Chinese AI Startups Drop Offshore Structures Amid Beijing Push
BEIJING — Chinese AI startups Moonshot AI and StepFun are reportedly dissolving their offshore holding structures to register directly in China, following Beijing’s push for domestic company registration, The Decoder reported Thursday.
The two prominent Chinese AI startups are considering dismantling their foreign holding entities in favor of domestic registration after China’s securities regulator signaled that companies seeking to go public should be registered at home, according to The Decoder.
The regulatory push follows what was reportedly Beijing’s decision to block Meta’s attempted acquisition of Manus, the Chinese AI agent startup, a move that drew international attention and underscored the limits China is placing on foreign access to its AI sector.
The trend carries implications for U.S. venture capital firms and technology companies that have historically used offshore holding structures — typically registered in the Cayman Islands — to invest in Chinese startups. These so-called Variable Interest Entity, or VIE, structures have served for decades as the primary mechanism through which foreign investors could hold stakes in Chinese technology companies operating in sectors where direct foreign ownership is restricted.
By encouraging or requiring domestic registration, Beijing effectively reduces the ability of U.S. investors to acquire or maintain equity positions in Chinese AI firms. The shift also limits potential acquisition opportunities for major U.S. technology companies seeking to expand their AI capabilities through deals with Chinese startups.
The onshoring trend fits within a broader pattern of U.S.-China AI decoupling that has accelerated in recent years. Washington has imposed export controls on advanced semiconductors and AI chips destined for China, while Beijing has moved to ensure its most strategically important AI companies remain under domestic control.

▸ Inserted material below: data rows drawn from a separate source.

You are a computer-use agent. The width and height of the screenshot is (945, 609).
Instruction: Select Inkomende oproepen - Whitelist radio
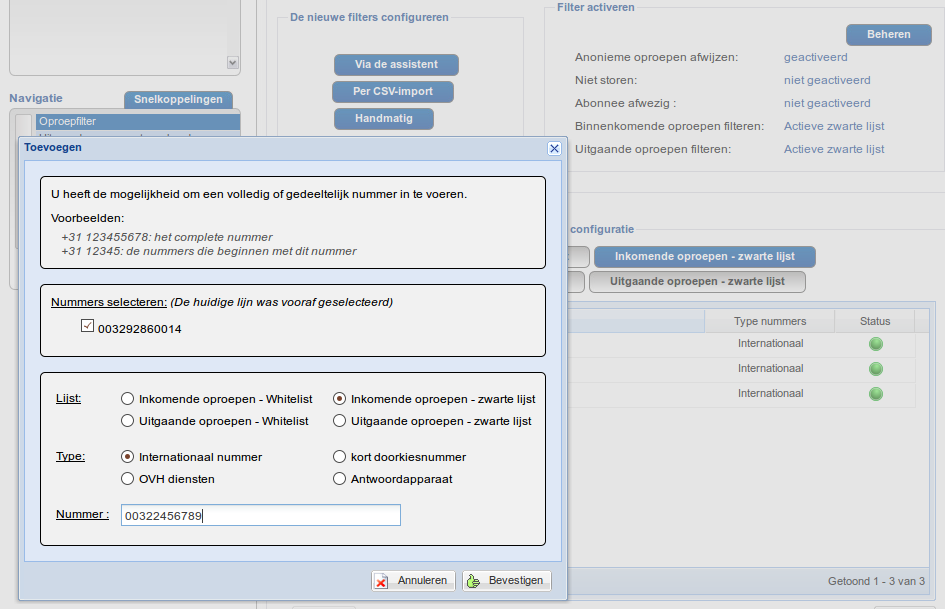click(x=127, y=399)
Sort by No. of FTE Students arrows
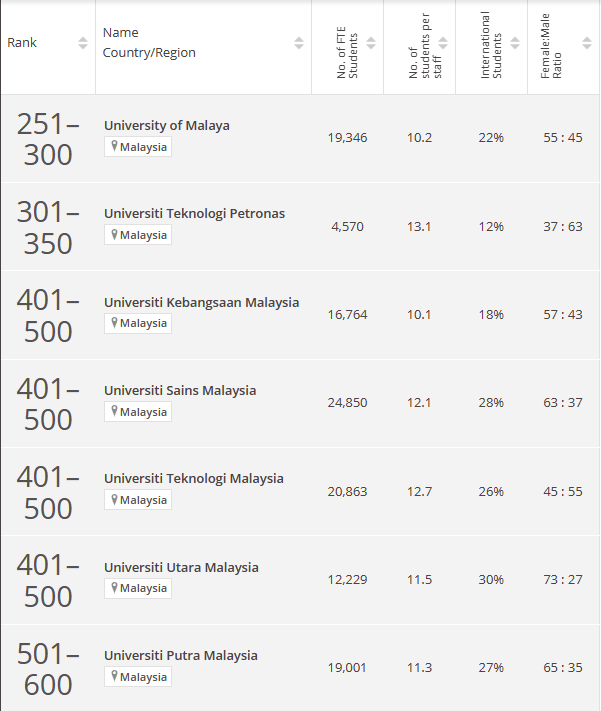Image resolution: width=601 pixels, height=711 pixels. click(x=371, y=43)
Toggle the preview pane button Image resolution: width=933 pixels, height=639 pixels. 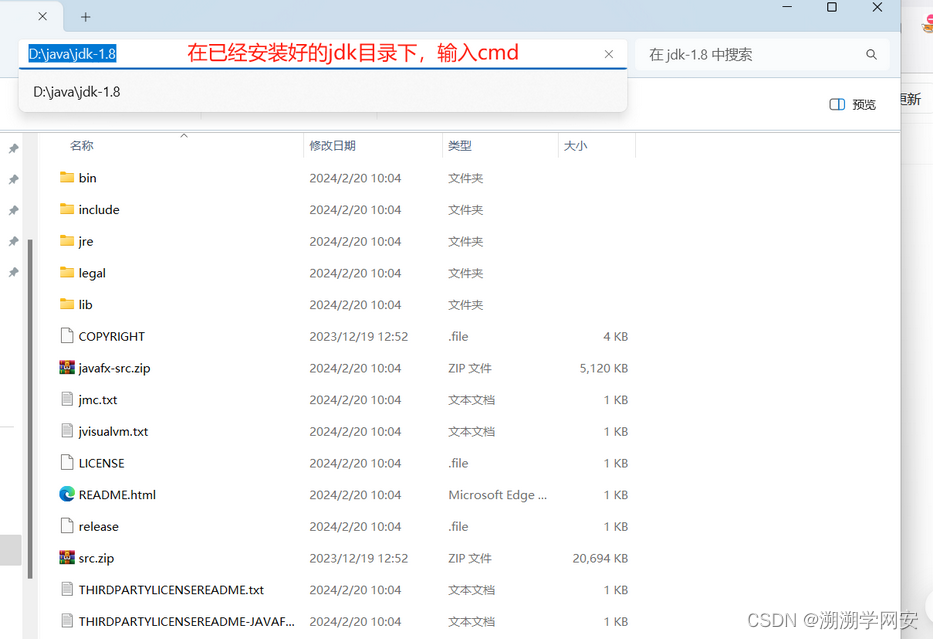tap(852, 104)
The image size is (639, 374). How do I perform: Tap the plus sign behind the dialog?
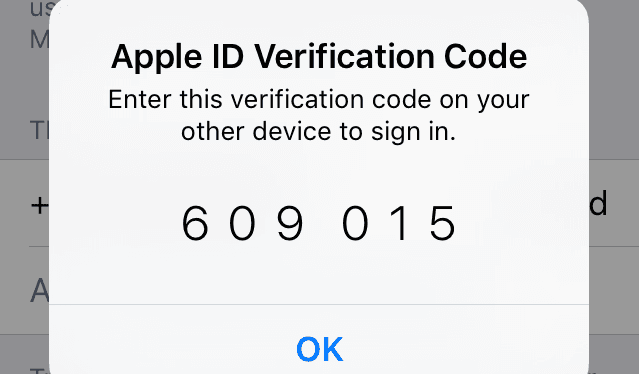40,205
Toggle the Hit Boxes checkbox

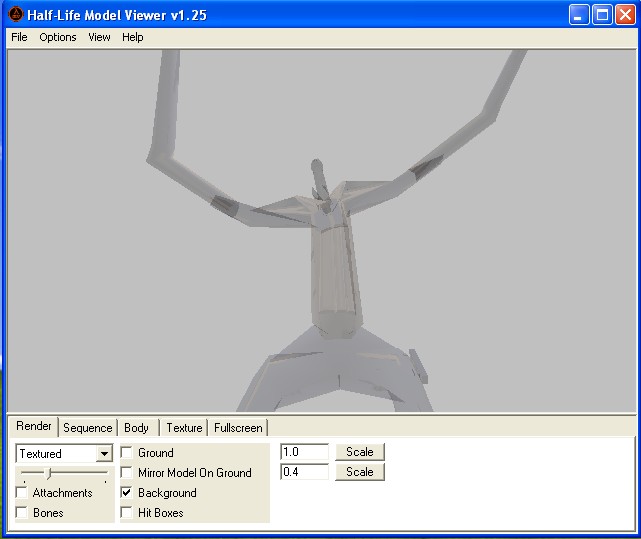127,513
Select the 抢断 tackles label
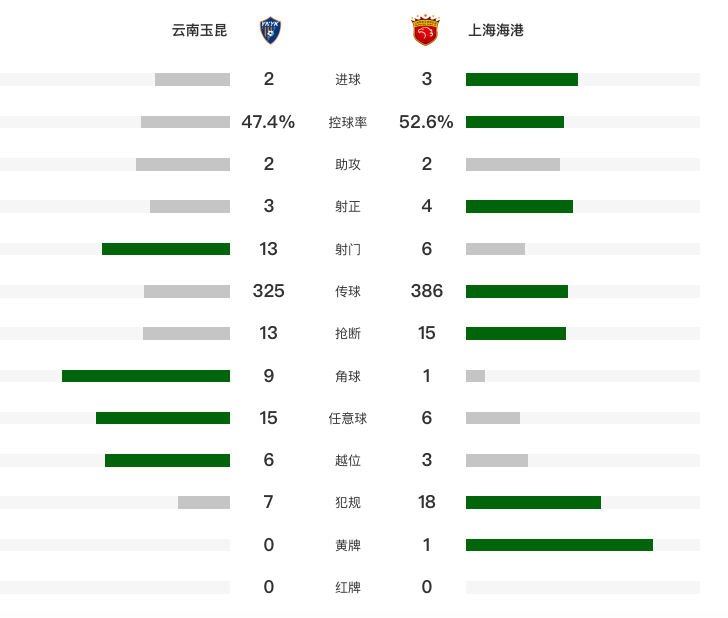The width and height of the screenshot is (728, 618). point(348,333)
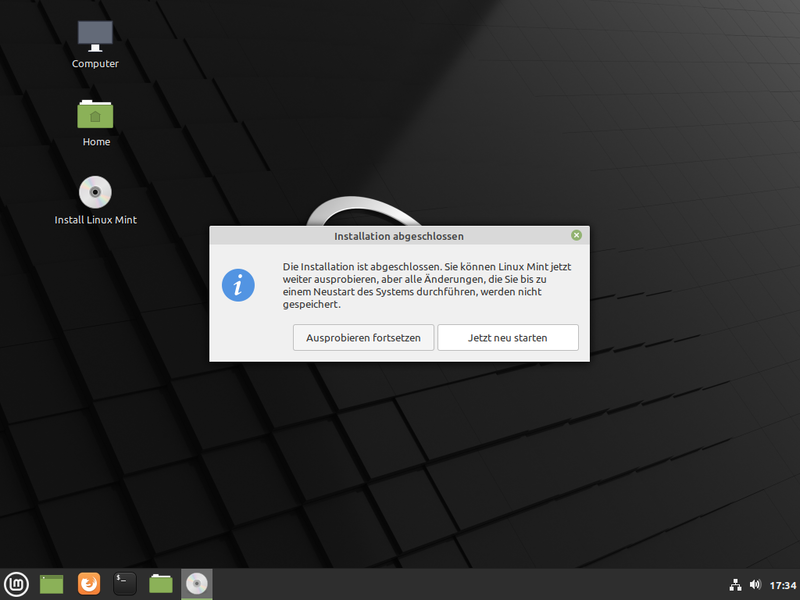
Task: Click the blue info icon in the dialog
Action: pos(238,285)
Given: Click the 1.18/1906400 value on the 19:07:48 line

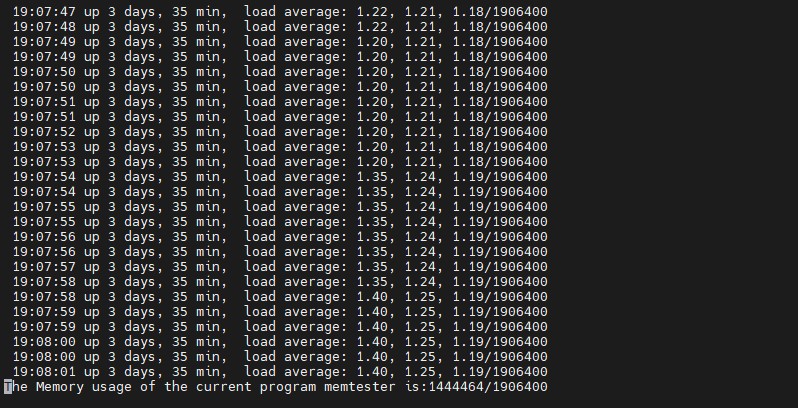Looking at the screenshot, I should [500, 26].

Moonshot AI, known for its Kimi chatbot, and StepFun, which develops large language models, are among China’s most well-funded AI startups. Both companies had previously used offshore structures common among Chinese tech firms seeking international venture capital.
The regulatory posture represents a shift from the era when Chinese technology companies routinely listed on U.S. stock exchanges through offshore vehicles. Beijing has progressively tightened oversight of overseas listings since 2021, and the latest moves suggest AI companies are now firmly within the scope of that campaign.
For U.S. firms and investors, the development adds another layer of complexity to an already constrained landscape for cross-border AI deals between the world’s two largest AI ecosystems.